[[ MATERIAL SUPPLIED, beginning ]]

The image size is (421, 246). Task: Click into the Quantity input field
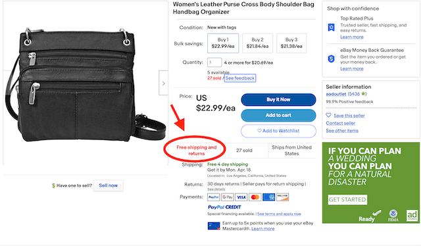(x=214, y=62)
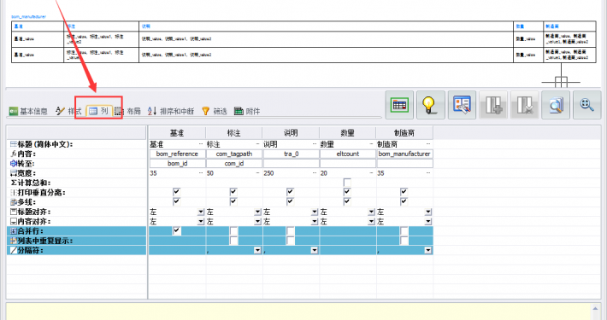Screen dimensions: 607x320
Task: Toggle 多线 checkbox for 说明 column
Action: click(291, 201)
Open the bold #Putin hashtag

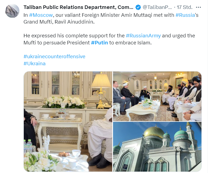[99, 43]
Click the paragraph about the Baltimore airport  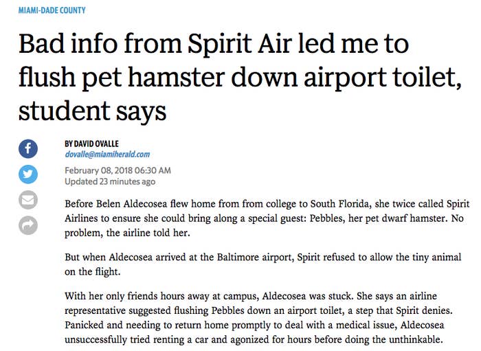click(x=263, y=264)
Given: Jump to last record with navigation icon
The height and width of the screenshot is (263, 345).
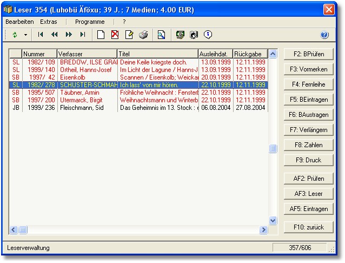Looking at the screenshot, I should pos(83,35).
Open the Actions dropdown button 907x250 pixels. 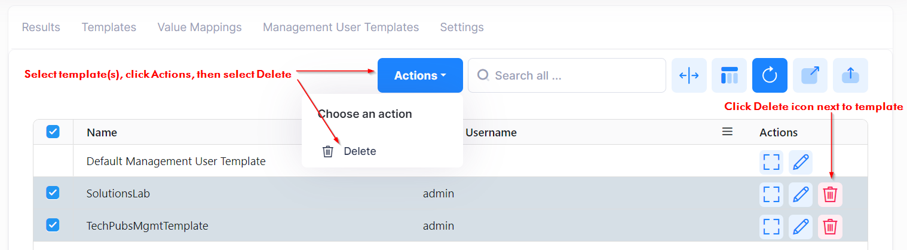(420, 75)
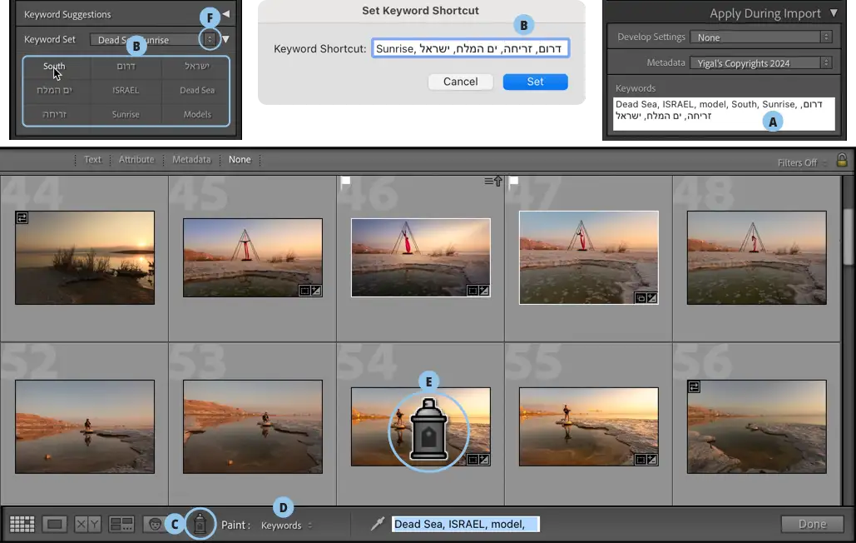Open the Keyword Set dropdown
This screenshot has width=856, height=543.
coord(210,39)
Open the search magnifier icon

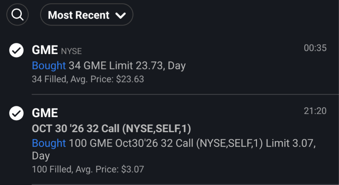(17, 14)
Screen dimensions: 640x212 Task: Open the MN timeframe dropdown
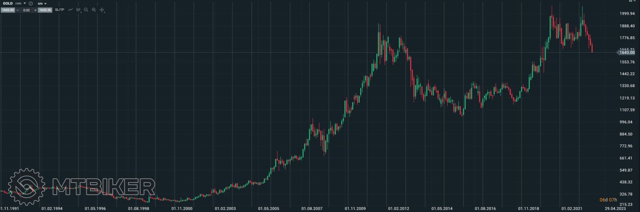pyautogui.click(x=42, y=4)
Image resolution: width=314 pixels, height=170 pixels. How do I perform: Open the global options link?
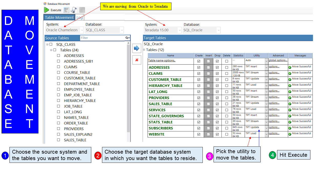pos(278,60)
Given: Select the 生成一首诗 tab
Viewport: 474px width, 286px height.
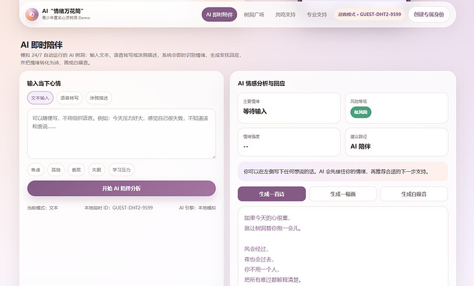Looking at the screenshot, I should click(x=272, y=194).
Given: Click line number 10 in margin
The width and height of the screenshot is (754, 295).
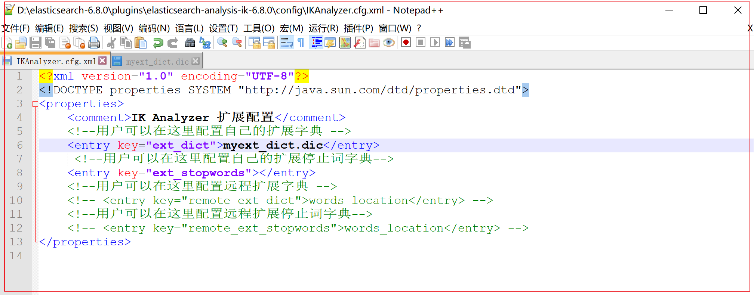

[[ MATERIAL SUPPLIED, end ]]

- [EXERCISE REQUIREMENTS]
No pictures belong in the copy: reproduce exactly the lines above from the one that contains "Open the search magnifier icon" through the last line of the entries.

- [FINAL ANSWER]
Open the search magnifier icon

(17, 14)
Screen dimensions: 640x212 Task: Open the MN timeframe dropdown
pyautogui.click(x=42, y=4)
Image resolution: width=314 pixels, height=170 pixels. How do I perform: Open the global options link?
pos(278,60)
Given: Select the 生成一首诗 tab
Viewport: 474px width, 286px height.
Looking at the screenshot, I should click(x=272, y=194).
Given: Click line number 10 in margin
The width and height of the screenshot is (754, 295).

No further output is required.